╭─ DATA FOR PROCESSING

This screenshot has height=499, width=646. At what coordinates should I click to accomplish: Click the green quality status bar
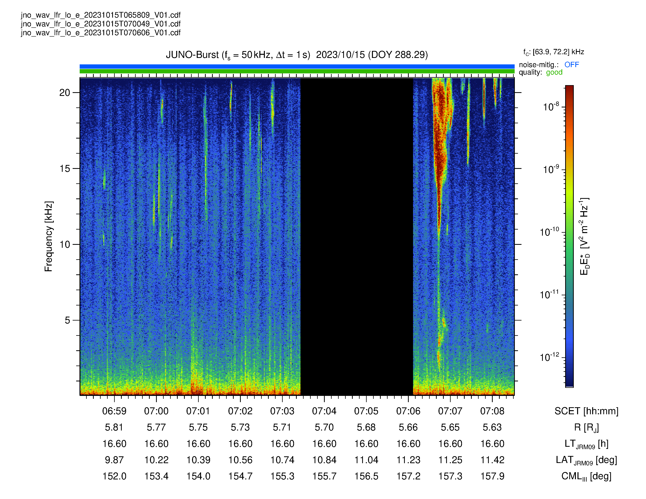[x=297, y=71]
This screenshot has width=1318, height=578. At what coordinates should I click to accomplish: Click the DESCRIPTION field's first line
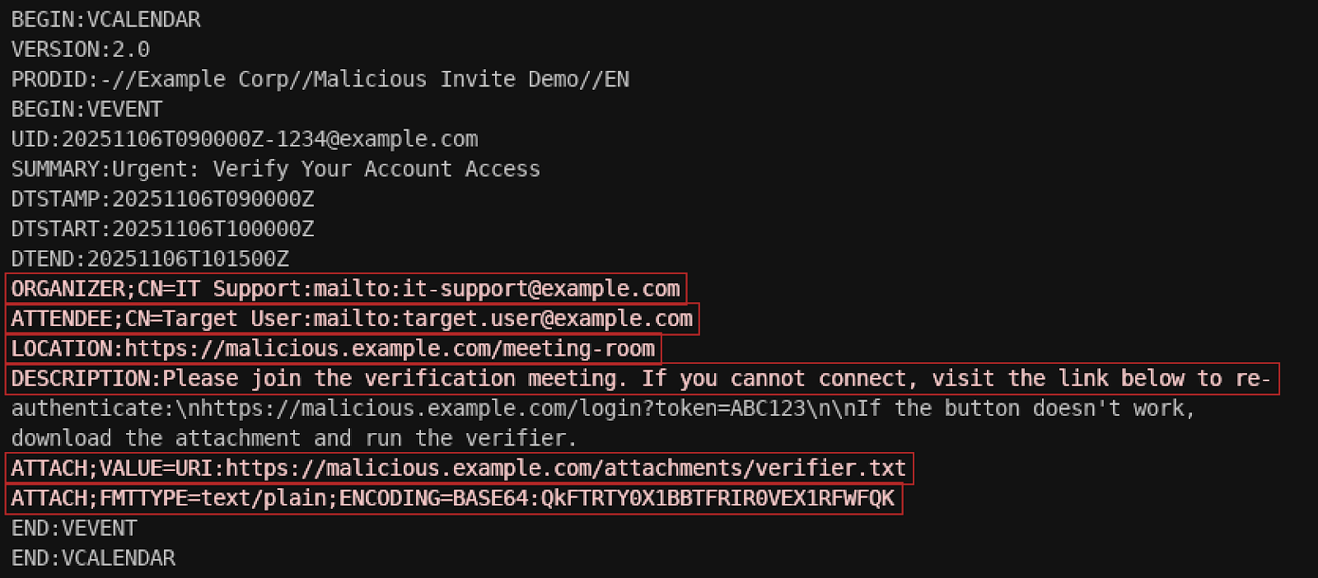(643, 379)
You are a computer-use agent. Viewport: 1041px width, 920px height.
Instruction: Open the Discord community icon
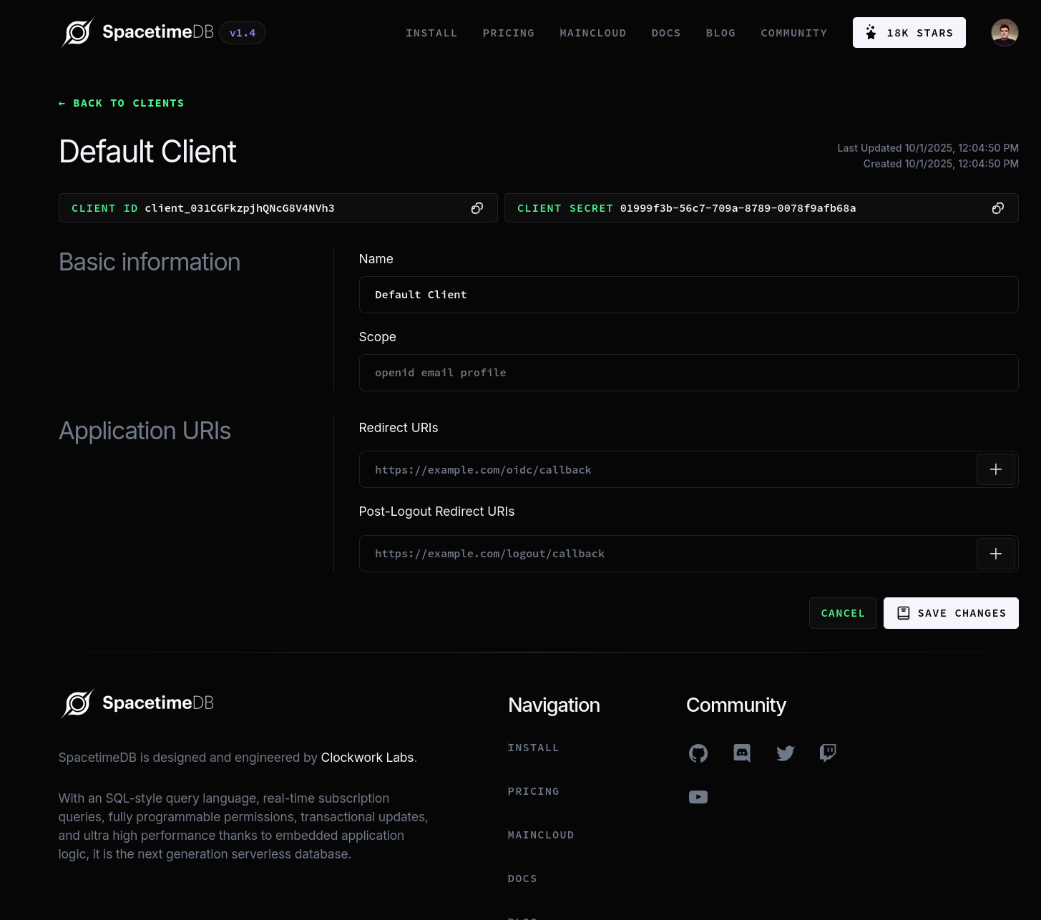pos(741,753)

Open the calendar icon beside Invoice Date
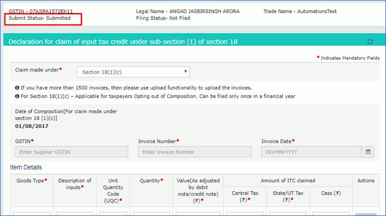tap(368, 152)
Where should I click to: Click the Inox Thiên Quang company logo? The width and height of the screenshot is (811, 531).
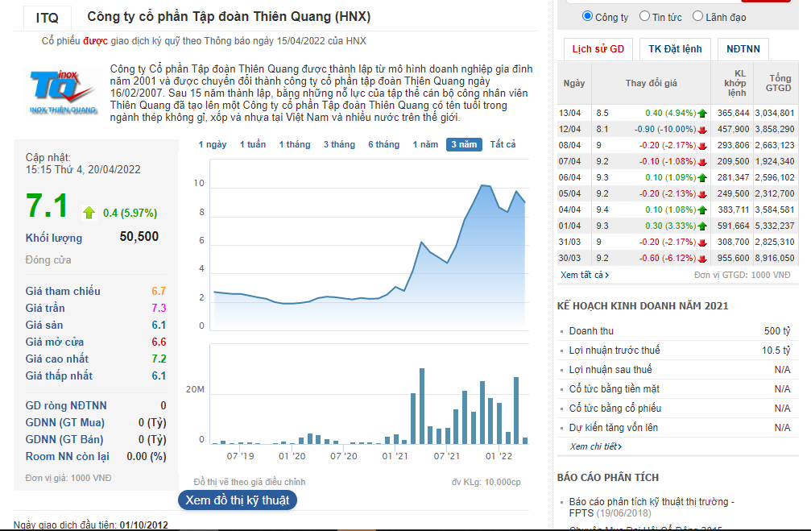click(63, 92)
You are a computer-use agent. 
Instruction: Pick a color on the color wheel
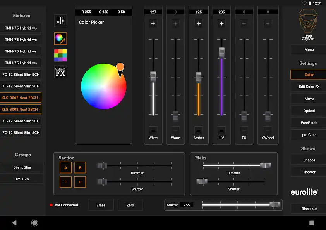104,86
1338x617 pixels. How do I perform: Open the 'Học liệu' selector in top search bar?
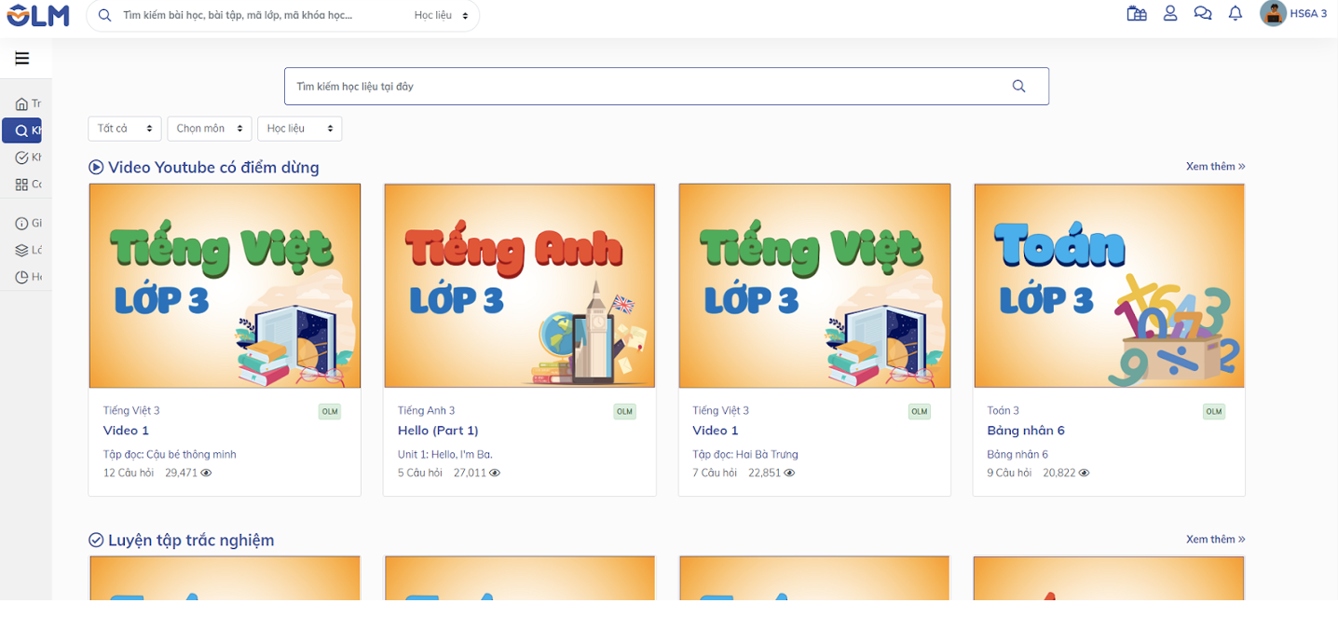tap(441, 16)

╰─
╭─ DATA FOR PROCESSING

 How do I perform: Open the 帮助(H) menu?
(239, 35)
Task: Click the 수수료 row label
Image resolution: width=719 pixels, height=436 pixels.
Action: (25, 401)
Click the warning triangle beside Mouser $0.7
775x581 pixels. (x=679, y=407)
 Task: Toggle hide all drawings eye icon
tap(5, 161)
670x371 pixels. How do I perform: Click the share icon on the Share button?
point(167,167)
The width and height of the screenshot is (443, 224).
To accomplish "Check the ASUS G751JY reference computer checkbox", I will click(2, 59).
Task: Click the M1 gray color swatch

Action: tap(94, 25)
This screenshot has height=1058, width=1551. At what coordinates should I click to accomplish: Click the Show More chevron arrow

╰─
╭─ DATA FOR PROCESSING

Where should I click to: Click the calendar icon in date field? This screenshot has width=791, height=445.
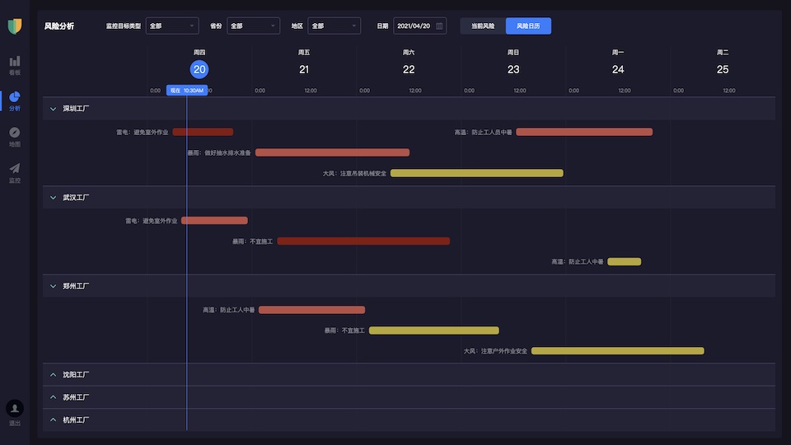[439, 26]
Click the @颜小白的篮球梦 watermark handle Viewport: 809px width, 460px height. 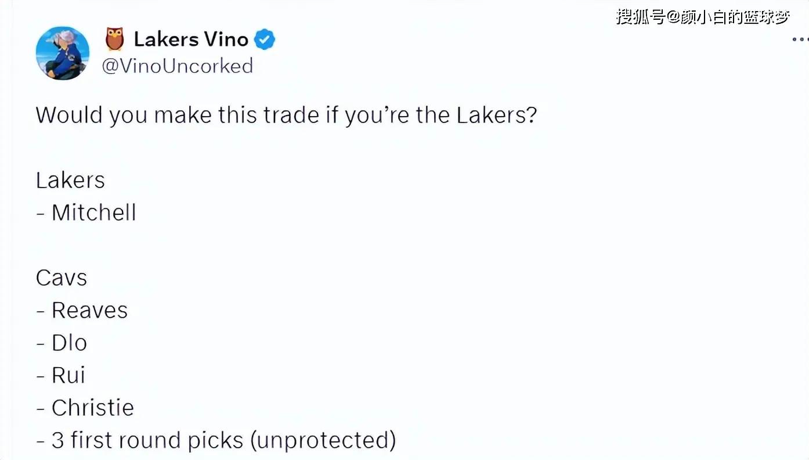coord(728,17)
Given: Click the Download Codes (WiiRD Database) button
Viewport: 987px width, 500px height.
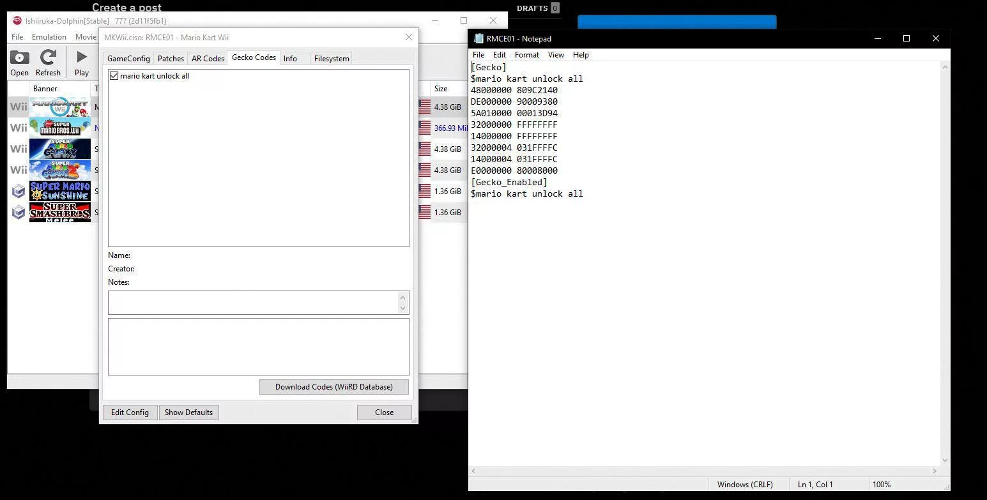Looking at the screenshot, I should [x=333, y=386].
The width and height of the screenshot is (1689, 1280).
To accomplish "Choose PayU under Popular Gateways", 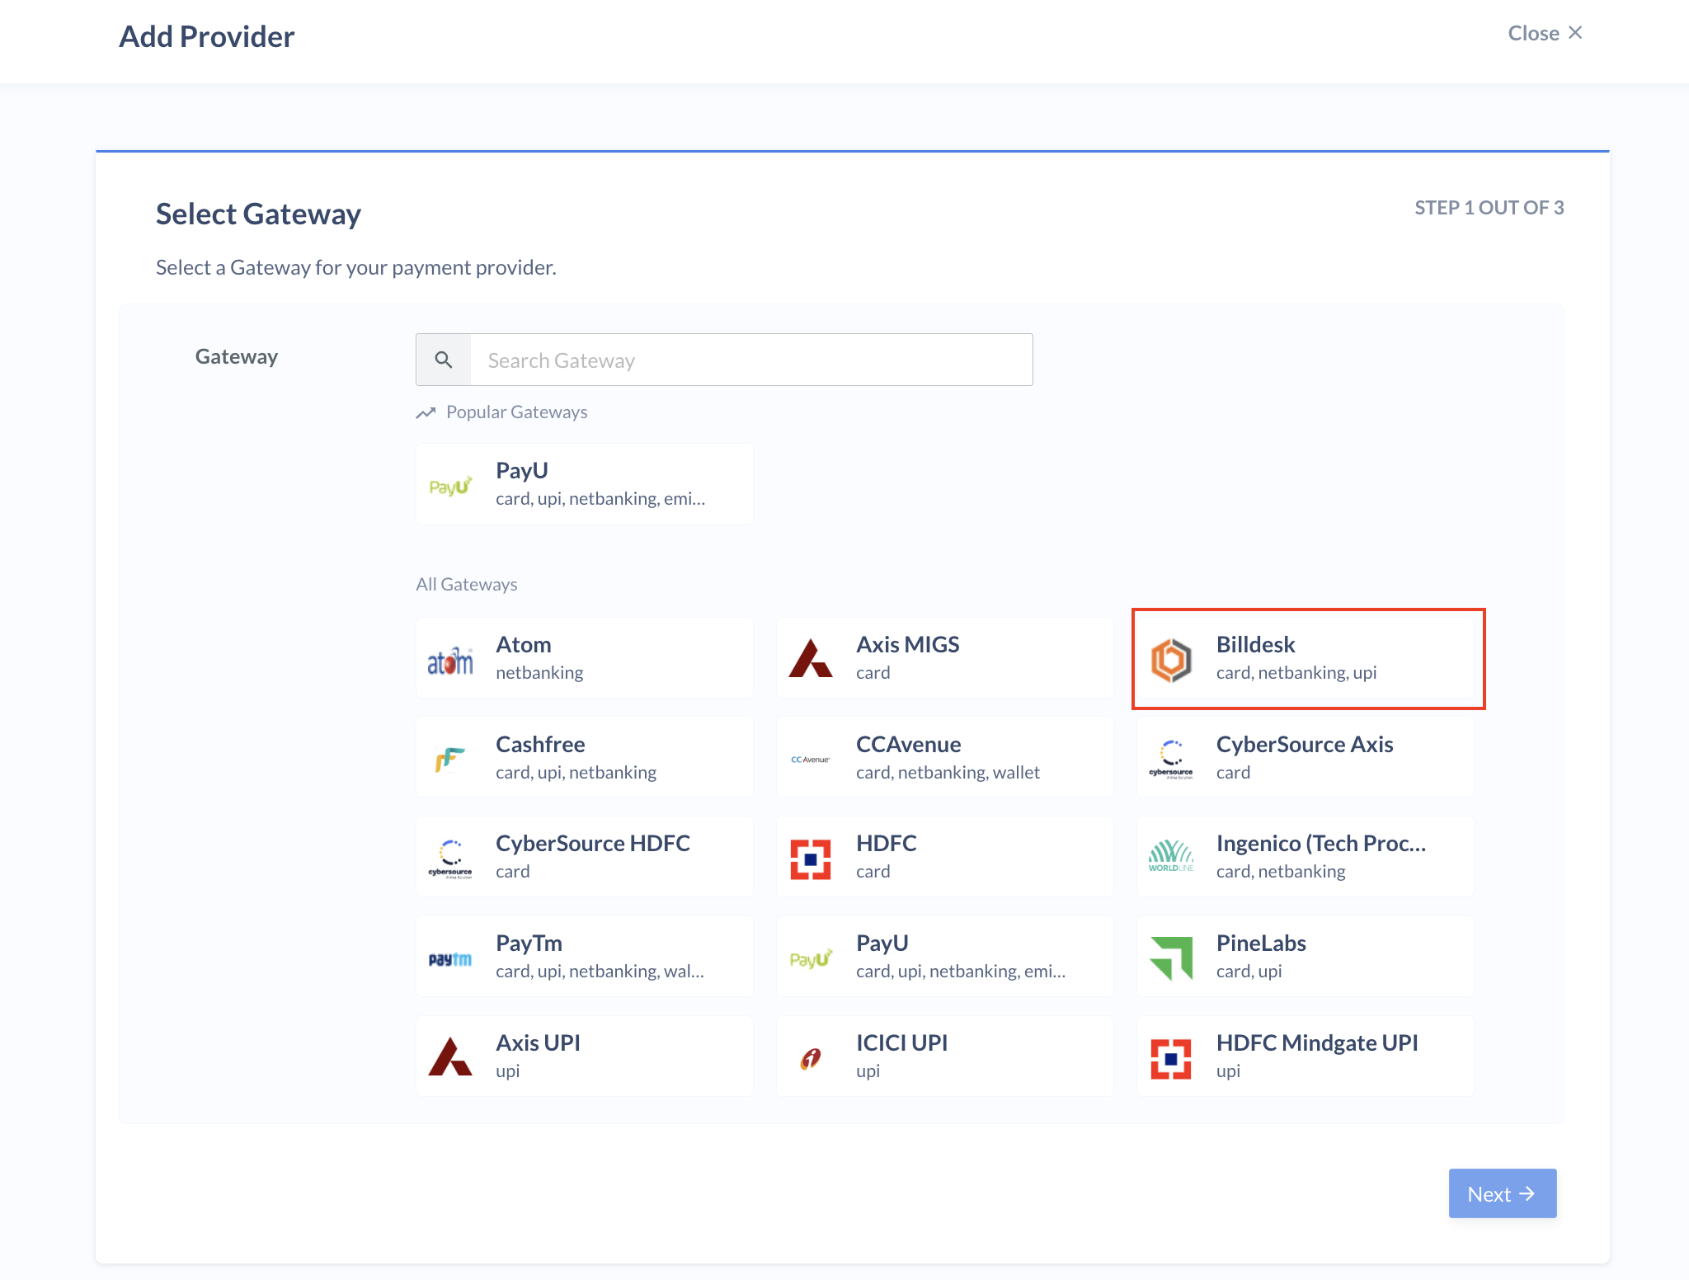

╰─

ASSIGNMENT => Copy every line of the entries in which "agent" can be found.

ANSWER BELOW =>
You are a computer-use agent. Viewport: 1041px width, 920px height.
You are a computer-use agent. 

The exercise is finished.